***** Entries supplied

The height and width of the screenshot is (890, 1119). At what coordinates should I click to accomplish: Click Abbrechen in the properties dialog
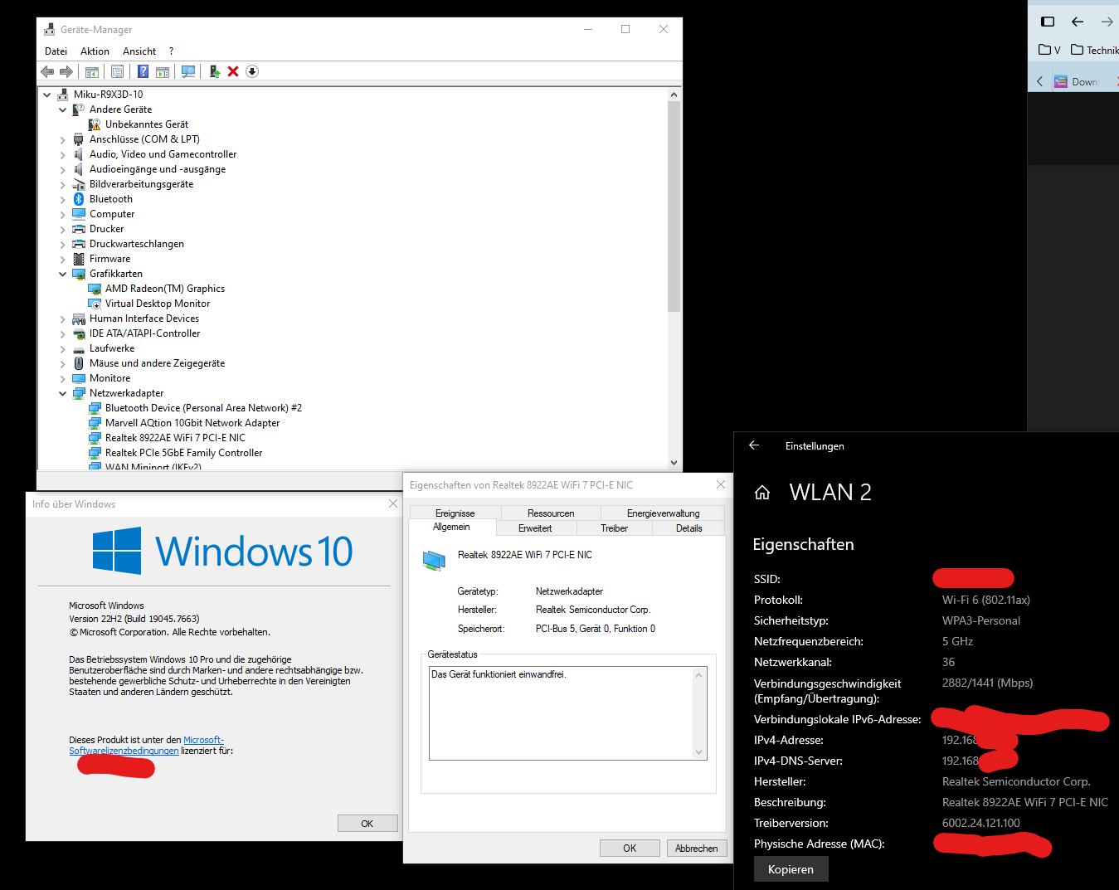pyautogui.click(x=697, y=848)
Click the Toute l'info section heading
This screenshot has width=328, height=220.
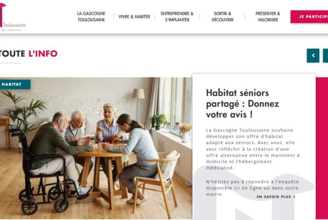[28, 53]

**********

Exercise prompt - Please restate the entries word for word, with all pictures left out.

Response for this exercise -
The height and width of the screenshot is (890, 1119). At what coordinates should I click to accomplish: Click Abbrechen in the properties dialog
pyautogui.click(x=697, y=848)
Click the Toute l'info section heading
This screenshot has width=328, height=220.
[28, 53]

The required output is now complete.